- Extrait du document:
Eliz chante, hurle, parle, murmure, utilise sa voix comme un instrument aux multiples timbres et joue avec les couleurs des langues pour tisser une identité singulière. S’il m’est difficile de comprendre les textes en arabe, les autres m’éclairent sur le lien puissant entre l’histoire contée par les mots d’Eliz et celle portée par les notes des instruments. Le couleur orientale dépasse alors la langue pour se retrouver dans les accords… avant de laisser place à des thèmes que n’auraient pas reniés les Doors.
Le plus étonnant, c’est que le mariage fonctionne parfaitement. Entre les univers, les origines et les envies des musiciens, le courant passe sans résistance. Tout en énergie et en subtilité (si, si, c’est possible), les trois compères font rugir les guitares, sortent les riffs, et manient avec brio l’art de la rupture. De ce point de vue, le jeu du guitariste Arnaud Vincendeau est particulièrement intéressant. Alternant les longues plaintes, les solos endiablés, les gimmicks presque funky et les moments de silence, il apporte un relief incroyable aux dix morceaux qui composent Lune Electric. On peut d’ailleurs saluer la place accordée aux passages instrumentaux, toujours riches de sens. Pas d’interludes ou d’intermèdes, de moments d’attente entre deux couplets, non. La tension ne redescend jamais vraiment et on reste accroché jusqu’au dernier son.

- Tâches à réaliser:
**A)** D'après la critique musicale, combien de morceaux composent Lune Electric ?
**B)** Recopiez le passage de la critique musicale allant de « Le plus étonnant, c’est » à « jusqu’au dernier son. ».
Les données qui suivent n'ont aucun rapport avec la critique musicale.

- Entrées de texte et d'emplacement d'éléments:

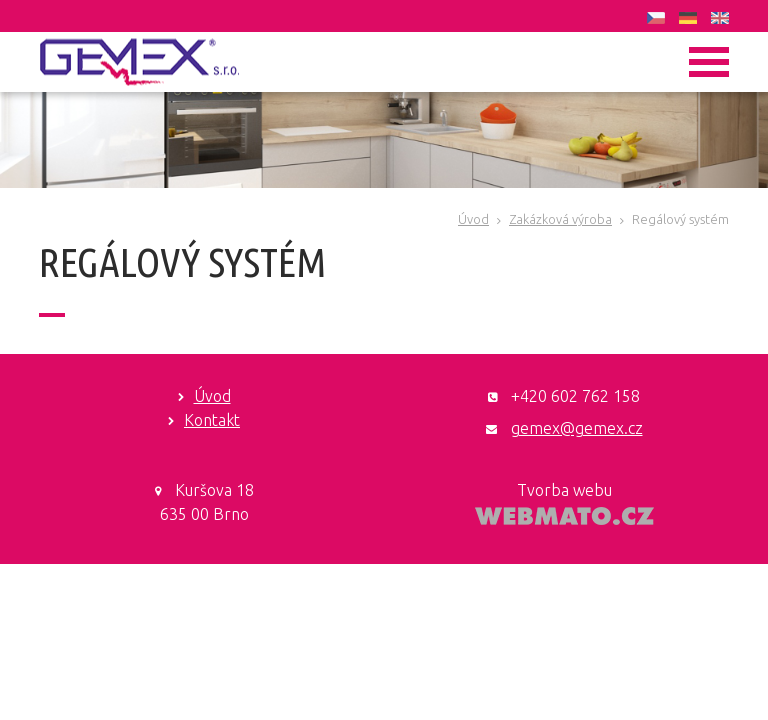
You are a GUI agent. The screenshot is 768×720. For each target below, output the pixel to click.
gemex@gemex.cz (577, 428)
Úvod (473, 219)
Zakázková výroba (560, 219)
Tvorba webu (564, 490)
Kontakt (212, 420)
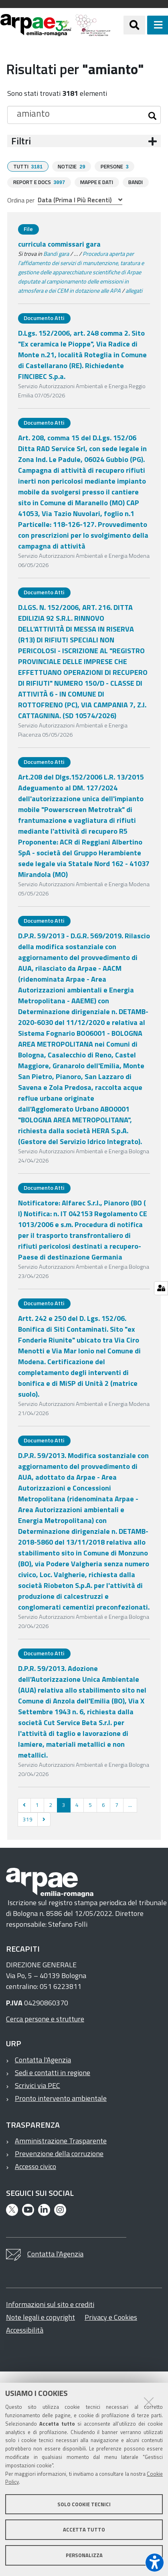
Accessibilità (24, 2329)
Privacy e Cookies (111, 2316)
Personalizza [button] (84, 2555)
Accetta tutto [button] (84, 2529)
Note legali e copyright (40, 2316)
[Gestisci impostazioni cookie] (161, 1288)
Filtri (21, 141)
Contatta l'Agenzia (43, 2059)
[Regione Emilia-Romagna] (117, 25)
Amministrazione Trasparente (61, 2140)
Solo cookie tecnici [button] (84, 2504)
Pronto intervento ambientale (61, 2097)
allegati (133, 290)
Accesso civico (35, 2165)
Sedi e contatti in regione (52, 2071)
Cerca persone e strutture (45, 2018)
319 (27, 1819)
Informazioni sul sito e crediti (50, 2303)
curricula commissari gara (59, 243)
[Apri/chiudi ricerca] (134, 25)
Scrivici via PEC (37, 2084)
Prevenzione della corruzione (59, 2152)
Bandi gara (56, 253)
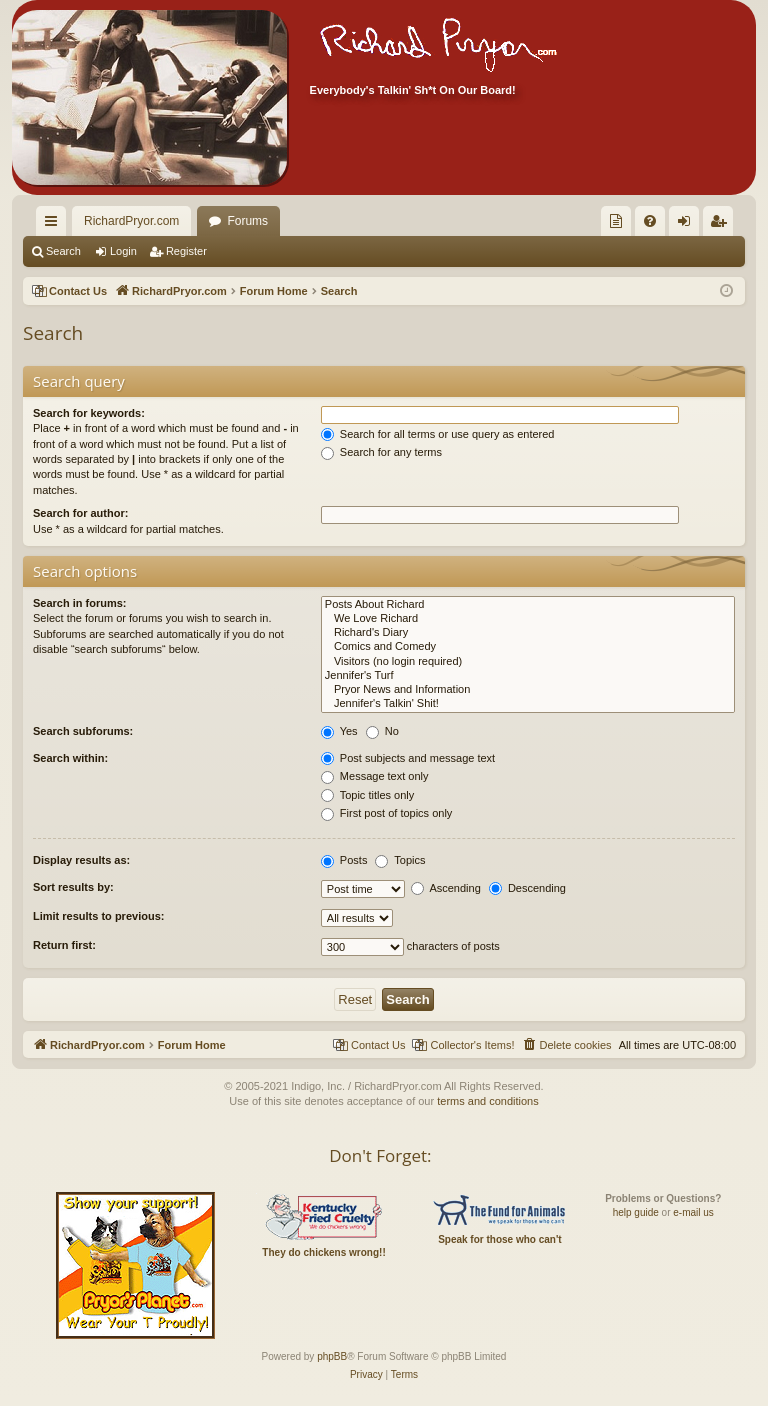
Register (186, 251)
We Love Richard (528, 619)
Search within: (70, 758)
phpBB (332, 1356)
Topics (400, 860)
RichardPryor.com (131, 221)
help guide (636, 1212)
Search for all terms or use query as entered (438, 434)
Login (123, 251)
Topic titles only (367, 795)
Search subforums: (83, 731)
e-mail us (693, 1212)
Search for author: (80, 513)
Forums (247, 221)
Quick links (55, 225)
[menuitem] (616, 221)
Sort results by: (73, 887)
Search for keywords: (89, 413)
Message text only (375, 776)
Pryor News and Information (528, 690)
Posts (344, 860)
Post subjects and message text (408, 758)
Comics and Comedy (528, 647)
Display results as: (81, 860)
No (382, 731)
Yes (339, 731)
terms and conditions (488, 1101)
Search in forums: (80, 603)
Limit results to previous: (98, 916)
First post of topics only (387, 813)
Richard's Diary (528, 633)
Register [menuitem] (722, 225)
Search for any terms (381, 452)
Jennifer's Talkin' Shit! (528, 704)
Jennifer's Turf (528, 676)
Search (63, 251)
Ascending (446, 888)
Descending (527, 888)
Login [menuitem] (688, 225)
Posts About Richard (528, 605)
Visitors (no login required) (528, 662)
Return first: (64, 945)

- Corrigé:
**A)** Dix morceaux.

**B)**
Le plus étonnant, c’est que le mariage fonctionne parfaitement. Entre les univers, les origines et les envies des musiciens, le courant passe sans résistance. Tout en énergie et en subtilité (si, si, c’est possible), les trois compères font rugir les guitares, sortent les riffs, et manient avec brio l’art de la rupture. De ce point de vue, le jeu du guitariste Arnaud Vincendeau est particulièrement intéressant. Alternant les longues plaintes, les solos endiablés, les gimmicks presque funky et les moments de silence, il apporte un relief incroyable aux dix morceaux qui composent Lune Electric. On peut d’ailleurs saluer la place accordée aux passages instrumentaux, toujours riches de sens. Pas d’interludes ou d’intermèdes, de moments d’attente entre deux couplets, non. La tension ne redescend jamais vraiment et on reste accroché jusqu’au dernier son.